The PROMIT trial provides evidence that primary resistance to checkpoint inhibitors is not necessarily an irreversible state. By utilizing short-term, intermittent dacarbazine as a sensitizing agent, clinicians may be able to ‘reset’ the immune-tumor interface, allowing subsequent ICI therapy to succeed where it previously failed. This approach offers a low-toxicity, cost-effective, and readily available therapeutic option for patients with BRAF wildtype metastatic melanoma who have exhausted standard first-line options. As we move toward more personalized oncology, the sequencing of traditional and modern therapies will likely become a cornerstone of overcoming drug resistance.

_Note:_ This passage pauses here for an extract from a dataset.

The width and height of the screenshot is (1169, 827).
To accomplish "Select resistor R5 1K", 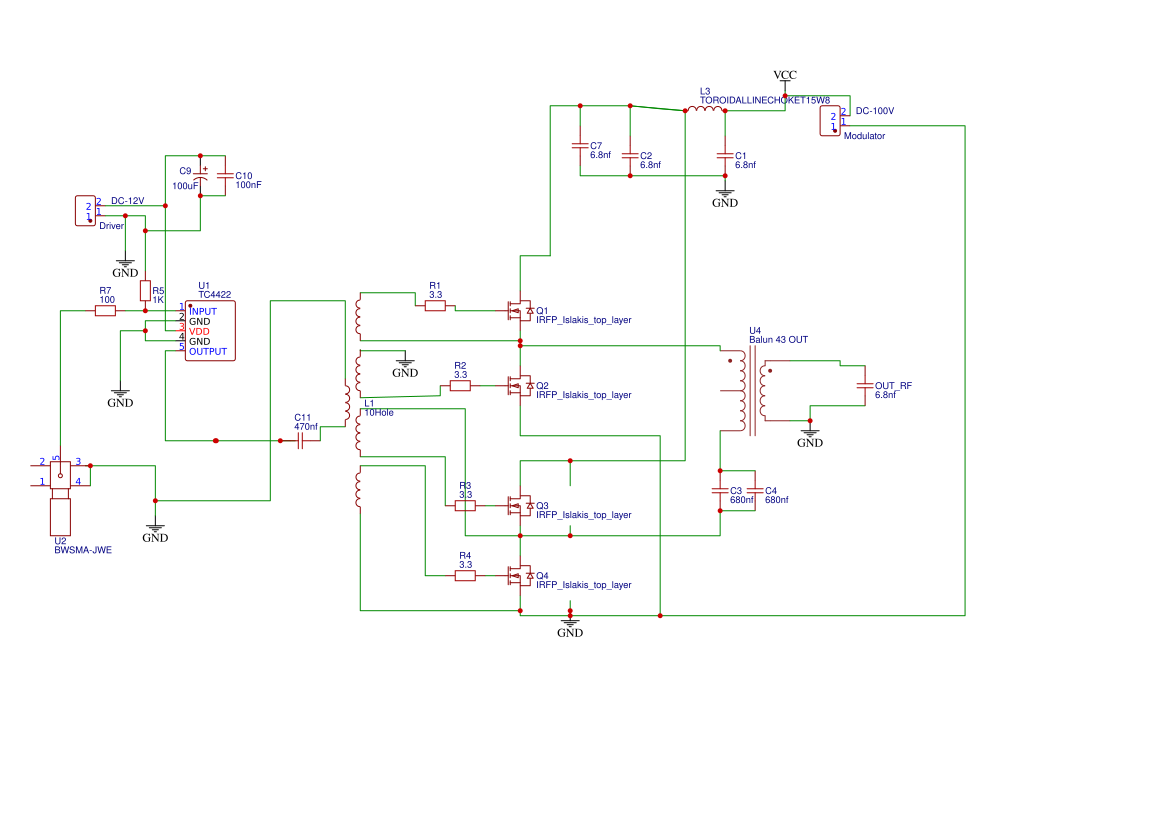I will coord(145,291).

Funding and clinicaltrials.gov

This study was supported by various academic and clinical grants from the participating German skin cancer centers. Clinical trial registration: NCT04225390.

References

  1. Haferkamp S, Schilling B, Berking C, et al. Breaking primary checkpoint inhibitor resistance with intermittent alkylating chemotherapy in patients with metastatic melanoma: results of a multicentre phase II trial. Br J Dermatol. 2026;194(2):216-224. doi:10.1093/bjd/ljaf350.
  2. Robert C, Schachter J, Long GV, et al. Pembrolizumab versus Ipilimumab in Advanced Melanoma. N Engl J Med. 2015;372(26):2521-2532.
  3. Larkin J, Chiarion-Sileni V, Gonzalez R, et al. Combined Nivolumab and Ipilimumab or Monotherapy in Untreated Melanoma. N Engl J Med. 2015;373(1):23-34.
  4. Zitvogel L, Galluzzi L, Smyth MJ, Kroemer G. Mechanism of action of conventional and targeted anticancer therapies: reinventing antitumor immunity. Immunity. 2013;39(1):74-88.